Brad Paisley singles chronology
| "I'm Still a Guy" (2008) | "Waitin' on a Woman" (2008) | "Start a Band" (2008) |

Music video
- "Waitin' on a Woman" on YouTube

= Waitin' on a Woman =

"Waitin' on a Woman" is a song written by Don Sampson and Wynn Varble, and recorded three times by American country music artist Brad Paisley. His first recording of the song was included on his 2005 album Time Well Wasted. Three years later, Paisley re-recorded the song as the fifth and final single on June 23, 2008 from his 2007 album 5th Gear. This became the twenty-first chart single of Paisley's career and became the twelfth number 1 single of his career and his eighth consecutive number 1 single. The song also appeared on Play with a guest vocal from Andy Griffith.

==Content==
The song is a mid-tempo composed of three verses. Its central character is a recently married male sitting on a bench at a shopping mall, waiting for his wife to finish shopping. He meets an older man (Andy Griffith) who, like him, is "waitin' on a woman". The older man explains over the next two verses that, although he has often had to wait for his wife, he does not mind doing so ("I don't guess we've been anywhere / She hasn't made us late, I swear / Sometimes she does it just 'cause she can do it"). He tells the younger man that he will often find himself "waitin' on a woman" as well. In the third verse, the older male observes that he will most likely die before his wife does ("I've read somewhere statistics show / The man's always the first to go"). After making this realization, he finally states that he will wait for his wife in Heaven (should he die first), because he, too, "[doesn't] mind waitin' on a woman". In the end, the old man is seen sitting on a white bench, wearing a white suit, on a lone beach, waiting for his wife to join him.

==History==
According to Country Weekly magazine, songwriter Wynn Varble received a call from his friend telling him that their former co-worker was in the hospital.
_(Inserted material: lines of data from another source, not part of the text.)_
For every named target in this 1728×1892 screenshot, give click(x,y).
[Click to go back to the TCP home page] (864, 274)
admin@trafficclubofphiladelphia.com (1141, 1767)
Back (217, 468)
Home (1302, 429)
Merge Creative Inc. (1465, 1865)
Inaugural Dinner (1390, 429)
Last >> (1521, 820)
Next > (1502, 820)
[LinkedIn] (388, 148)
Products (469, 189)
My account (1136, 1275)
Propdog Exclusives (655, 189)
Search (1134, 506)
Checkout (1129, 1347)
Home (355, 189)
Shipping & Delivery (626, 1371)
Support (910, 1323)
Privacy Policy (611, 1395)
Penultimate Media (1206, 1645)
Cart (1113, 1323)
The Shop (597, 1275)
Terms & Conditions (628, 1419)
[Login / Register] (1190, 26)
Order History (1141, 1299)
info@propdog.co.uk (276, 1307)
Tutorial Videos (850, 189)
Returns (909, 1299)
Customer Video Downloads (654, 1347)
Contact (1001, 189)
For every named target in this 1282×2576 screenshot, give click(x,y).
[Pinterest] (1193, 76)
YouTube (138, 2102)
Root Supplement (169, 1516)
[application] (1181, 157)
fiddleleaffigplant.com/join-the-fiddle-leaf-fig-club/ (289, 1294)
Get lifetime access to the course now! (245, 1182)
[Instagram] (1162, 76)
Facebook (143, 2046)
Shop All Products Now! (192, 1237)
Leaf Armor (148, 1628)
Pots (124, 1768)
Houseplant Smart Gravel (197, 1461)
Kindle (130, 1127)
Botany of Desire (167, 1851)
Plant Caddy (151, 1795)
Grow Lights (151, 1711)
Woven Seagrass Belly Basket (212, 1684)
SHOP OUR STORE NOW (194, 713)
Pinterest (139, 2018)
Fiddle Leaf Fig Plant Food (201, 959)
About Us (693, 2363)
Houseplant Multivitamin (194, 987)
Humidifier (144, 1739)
Varble wrote the song after calling his co-worker at the hospital, wondering where his wife was. He told "the story and the idea [he] had for [the song]" to co-writer Don Sampson. After a few days, Varble and Sampson played "Waitin' on a Woman" for Paisley, and he decided to record it.

==Critical reception==
The song received a "thumbs up" review from the country music review site Engine 145. Reviewer Matt C. stated that the central character (i.e., Paisley's character in the song) "offer[s] abundant examples of a woman's imperfections while portraying himself as the guy who tolerates it all out of the goodness of his heart…look[ing] like a good guy without degrading his female companion". He considered it a superior counterpart to Paisley's late 2003-early 2004 single "Little Moments" (in which the lead character lists off various mistakes his wife has made before admitting that he "live[s] for little moments like that"), but, unlike with "Little Moments", the reviewer thought that the gender observations in "Waitin' on a Woman" were "delicately appropriate rather than insensitively obtuse". Leeann Ward, reviewing the song for Country Universe, gave it a B rating. Ward said that while the song with its "sluggish melody, is built on the stereotype that a woman is always late, there is a sweetness about the sentiment’s presentation that rescues it."

==Music video==
Paisley has referred to "Waitin' on a Woman" as "one of the most important songs" that he's ever recorded. Because of the importance that he places on the song, Paisley asked Andy Griffith to star in the music video, as he felt that Griffith's personality matched the personality of the older man in the song. Griffith speaks the old man's lines in the video as well. Jim Shea directed the music video for "Waitin' On A Woman". Peter Tilden produced the video, and the premiere of the video was on CMT and GAC on June 30, 2008.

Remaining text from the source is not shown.